Firstly, we don't let Sly have anything.  No toys, no snacks, no cups, no books  - nothing.  I know plenty of people who let their children have some activity (often church-oriented, such as a Lives of the Saints book) to keep them occupied during Mass. I'm not saying there's necessarily anything wrong with that.  But we knew that down the line, we'd have to stop letting Sly have those sorts of things, and we didn't want to fight that battle.  So instead, we decided to just not let him get used to it in the first place.  Also, if we decided on some certain cut-off age when kids weren't allowed those things anymore, it would be difficult for them to understand why the younger siblings were allowed to play with toys, etc.  Better, I think, to just be able to say, "No.  We don't have those things at Mass.  This is our time for praying to God."  When Sly really needs a distraction, I put him in my lap, and whisper to him about the beautiful pictures in our missal.  He's learned a lot of little things this way, like that a dove represents the Holy Spirit, who St. Joseph is, that Jesus is holding bread and wine at the Last Supper...

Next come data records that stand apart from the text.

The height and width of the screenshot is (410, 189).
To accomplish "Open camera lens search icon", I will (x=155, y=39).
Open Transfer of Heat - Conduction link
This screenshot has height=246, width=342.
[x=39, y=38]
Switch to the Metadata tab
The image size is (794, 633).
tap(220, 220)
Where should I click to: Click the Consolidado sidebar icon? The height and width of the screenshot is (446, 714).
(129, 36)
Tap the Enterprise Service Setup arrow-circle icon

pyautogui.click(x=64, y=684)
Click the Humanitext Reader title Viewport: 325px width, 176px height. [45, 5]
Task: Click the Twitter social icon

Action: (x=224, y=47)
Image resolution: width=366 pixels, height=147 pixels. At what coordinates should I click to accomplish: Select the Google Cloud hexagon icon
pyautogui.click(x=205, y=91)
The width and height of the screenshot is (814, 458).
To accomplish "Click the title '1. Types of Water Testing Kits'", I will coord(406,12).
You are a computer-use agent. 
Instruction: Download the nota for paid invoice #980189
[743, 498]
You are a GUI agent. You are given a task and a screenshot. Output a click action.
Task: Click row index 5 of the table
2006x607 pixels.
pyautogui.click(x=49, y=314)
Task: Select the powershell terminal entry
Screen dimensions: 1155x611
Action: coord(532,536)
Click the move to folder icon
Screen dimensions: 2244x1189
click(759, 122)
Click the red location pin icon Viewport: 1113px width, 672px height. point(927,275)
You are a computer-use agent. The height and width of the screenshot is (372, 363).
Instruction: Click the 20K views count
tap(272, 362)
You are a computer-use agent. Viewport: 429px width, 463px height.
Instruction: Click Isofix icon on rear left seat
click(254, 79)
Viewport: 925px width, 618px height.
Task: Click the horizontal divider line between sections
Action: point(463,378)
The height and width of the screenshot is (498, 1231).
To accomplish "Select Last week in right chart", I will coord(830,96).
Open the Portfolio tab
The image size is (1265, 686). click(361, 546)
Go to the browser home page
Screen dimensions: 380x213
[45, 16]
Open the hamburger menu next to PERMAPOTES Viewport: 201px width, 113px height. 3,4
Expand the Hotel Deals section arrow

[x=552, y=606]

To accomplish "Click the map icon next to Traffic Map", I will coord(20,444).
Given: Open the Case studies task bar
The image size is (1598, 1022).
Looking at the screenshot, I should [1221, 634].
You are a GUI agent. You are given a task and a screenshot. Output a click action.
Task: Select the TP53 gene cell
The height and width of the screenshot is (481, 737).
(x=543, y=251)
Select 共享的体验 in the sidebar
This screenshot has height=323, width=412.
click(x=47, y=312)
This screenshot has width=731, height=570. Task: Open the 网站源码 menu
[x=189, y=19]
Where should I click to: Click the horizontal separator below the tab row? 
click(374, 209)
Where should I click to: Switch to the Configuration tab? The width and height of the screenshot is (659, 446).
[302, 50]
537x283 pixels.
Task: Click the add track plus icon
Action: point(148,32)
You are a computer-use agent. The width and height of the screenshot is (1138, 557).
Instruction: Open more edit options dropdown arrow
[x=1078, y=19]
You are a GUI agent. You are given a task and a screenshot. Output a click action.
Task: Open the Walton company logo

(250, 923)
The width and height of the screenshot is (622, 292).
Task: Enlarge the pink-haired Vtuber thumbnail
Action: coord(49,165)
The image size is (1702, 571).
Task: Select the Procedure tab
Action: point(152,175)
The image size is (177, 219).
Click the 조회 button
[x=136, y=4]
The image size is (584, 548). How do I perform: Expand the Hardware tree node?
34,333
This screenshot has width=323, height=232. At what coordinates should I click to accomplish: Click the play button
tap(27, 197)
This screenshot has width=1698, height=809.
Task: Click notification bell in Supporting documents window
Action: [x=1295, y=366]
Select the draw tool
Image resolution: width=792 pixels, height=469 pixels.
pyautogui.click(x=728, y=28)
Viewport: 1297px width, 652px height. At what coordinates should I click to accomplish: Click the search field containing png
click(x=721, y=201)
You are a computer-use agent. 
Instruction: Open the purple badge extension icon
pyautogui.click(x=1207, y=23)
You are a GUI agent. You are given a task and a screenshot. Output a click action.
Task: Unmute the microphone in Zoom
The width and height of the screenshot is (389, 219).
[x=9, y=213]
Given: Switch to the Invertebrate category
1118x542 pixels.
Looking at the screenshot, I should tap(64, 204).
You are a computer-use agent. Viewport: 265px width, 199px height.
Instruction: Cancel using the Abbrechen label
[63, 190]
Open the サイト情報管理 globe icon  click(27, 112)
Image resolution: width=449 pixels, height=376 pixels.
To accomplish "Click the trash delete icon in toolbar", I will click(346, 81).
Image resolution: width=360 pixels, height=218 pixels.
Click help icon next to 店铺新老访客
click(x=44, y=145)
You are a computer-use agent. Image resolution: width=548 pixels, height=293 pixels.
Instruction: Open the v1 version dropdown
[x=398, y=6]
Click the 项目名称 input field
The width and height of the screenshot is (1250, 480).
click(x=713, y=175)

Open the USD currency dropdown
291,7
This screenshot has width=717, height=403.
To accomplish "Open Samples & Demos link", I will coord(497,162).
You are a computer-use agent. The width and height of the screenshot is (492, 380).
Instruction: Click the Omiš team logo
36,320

Sometimes, one of the kids is being too loud or Sly is getting too rambunctious, and that's when we take them to the back of the church (the "narthex" or entryway).  We don't have a cry-room (those new-fangled, silly things!), which I'm glad of - I think it separates you too much, and breeds an impatience among the parishioners for children's natural disruptive tendencies.  Instead, all the doors to the nave are left open, so even when you're in the back, you are still able to participate in the Mass (and there are chairs in case you need to nurse a fussy baby).  The best tip we ever got when we first became parents was to make sure we  never ever ever put our kids down when we were standing with them in the back.  If you let them run around, then being taken there becomes something fun for them and they might act up just to be allowed into the back.  Instead, we hold Sly in our arms, and refuse his requests to go down.  This makes him dread having to be brought out of the pew (where he has a lot more freedom of motion), and serves as a useful threat when he starts becoming disruptive!  I'm not saying this is the only way to handle the issue, or that it is totally foolproof - but it's one method for how to train your children in proper Mass behavior.

5. Protect them from evil.
This might sound a bit extreme, but I'm totally serious.  Satan works very hard to pull souls away from God.  Our children will struggle enough with temptations of their own.  We don't need to expose them to extra ones on top of that.  I do believe that their environments need to be monitored.  Garbage on television or the internet, peers who might be a bad influence - parents have the power to cut these things out of their child's life, at least to some extent.  Of course I believe that our children need to learn independence, and sometimes they need to make mistakes.  My intent is not to keep my children inside a bubble, with no knowledge of the outside world.  Instead, I like to think of it as an analogy: the ideal family environment acts like a greenhouse.  This is a place where young, fragile plants can be nourished and tended within a safe shelter.  The sun can come in, but the winds and storms cannot.  But there comes a time when the little plants have grown strong through all the good care and protection they've received, and they are ready to go out into the world, able to survive and flourish.  Once I understood this, it made me much less skeptical of parents who chose to homeschool (and became just one of many reasons that I now desire to do the same with my own kids).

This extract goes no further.